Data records
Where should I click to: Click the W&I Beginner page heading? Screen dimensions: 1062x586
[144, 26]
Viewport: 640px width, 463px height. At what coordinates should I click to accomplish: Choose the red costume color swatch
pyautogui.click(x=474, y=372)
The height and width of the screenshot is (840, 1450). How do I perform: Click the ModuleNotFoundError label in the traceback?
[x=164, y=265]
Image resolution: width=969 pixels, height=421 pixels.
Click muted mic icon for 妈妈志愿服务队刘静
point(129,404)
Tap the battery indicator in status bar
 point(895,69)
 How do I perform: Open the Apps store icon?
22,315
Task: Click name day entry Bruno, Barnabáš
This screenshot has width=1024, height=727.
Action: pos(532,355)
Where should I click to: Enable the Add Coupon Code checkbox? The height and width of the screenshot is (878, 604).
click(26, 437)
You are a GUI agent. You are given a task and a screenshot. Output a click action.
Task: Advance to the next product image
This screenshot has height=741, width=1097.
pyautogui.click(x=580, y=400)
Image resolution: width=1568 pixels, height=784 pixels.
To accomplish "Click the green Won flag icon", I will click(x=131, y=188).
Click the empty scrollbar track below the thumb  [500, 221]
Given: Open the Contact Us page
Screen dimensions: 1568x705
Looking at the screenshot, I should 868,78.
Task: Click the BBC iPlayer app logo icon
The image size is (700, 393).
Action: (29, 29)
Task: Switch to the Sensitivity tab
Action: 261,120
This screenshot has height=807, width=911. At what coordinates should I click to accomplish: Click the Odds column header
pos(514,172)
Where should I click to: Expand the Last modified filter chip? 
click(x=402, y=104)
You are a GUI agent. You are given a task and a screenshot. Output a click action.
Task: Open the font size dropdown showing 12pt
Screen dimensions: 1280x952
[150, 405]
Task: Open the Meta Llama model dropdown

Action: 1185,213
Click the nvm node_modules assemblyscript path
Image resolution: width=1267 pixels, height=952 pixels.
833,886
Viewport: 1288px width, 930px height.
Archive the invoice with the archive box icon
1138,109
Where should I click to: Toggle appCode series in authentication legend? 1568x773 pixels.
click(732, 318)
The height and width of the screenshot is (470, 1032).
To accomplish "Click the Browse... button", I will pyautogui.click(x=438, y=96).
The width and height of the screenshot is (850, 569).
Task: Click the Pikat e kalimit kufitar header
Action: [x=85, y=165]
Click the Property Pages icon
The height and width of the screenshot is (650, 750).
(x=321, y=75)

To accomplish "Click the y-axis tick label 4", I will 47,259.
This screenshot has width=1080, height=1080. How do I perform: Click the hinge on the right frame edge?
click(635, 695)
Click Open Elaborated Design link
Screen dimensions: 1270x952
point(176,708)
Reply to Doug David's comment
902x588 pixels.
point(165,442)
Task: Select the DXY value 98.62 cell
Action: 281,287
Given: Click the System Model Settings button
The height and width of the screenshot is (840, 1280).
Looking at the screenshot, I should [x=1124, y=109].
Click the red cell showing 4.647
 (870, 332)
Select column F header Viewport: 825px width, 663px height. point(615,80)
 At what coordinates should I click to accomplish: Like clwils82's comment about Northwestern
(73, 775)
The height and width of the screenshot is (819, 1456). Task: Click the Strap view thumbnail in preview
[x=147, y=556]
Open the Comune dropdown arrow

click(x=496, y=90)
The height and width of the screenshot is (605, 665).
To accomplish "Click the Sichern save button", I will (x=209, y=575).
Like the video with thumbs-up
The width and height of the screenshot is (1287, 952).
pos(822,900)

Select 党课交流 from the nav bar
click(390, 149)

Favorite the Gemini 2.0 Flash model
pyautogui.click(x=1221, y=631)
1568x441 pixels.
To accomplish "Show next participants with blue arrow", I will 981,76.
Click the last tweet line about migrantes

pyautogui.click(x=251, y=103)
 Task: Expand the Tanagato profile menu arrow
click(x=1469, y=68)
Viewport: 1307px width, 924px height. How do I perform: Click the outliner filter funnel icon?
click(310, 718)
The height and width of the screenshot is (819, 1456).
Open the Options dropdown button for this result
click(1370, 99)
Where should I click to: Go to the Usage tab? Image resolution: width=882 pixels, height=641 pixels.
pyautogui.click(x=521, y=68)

(The exercise) Copy out the rows from the first line through the line containing "Action: pos(532,355)", requests included, and shift every click coordinate in the answers by -96. Leave out everything after that line.

(Answer to this exercise)
Where should I click to: Click the W&I Beginner page heading? Screen dimensions: 1062x586
[48, -70]
Viewport: 640px width, 463px height. At what coordinates should I click to accomplish: Choose the red costume color swatch
pyautogui.click(x=378, y=276)
The height and width of the screenshot is (840, 1450). How do I perform: Click the ModuleNotFoundError label in the traceback?
[x=68, y=169]
Image resolution: width=969 pixels, height=421 pixels.
Click muted mic icon for 妈妈志愿服务队刘静
point(33,308)
Tap the battery indicator in status bar
 point(799,-27)
 How do I perform: Open the Apps store icon?
-74,219
Task: Click name day entry Bruno, Barnabáš
This screenshot has width=1024, height=727.
Action: pos(436,259)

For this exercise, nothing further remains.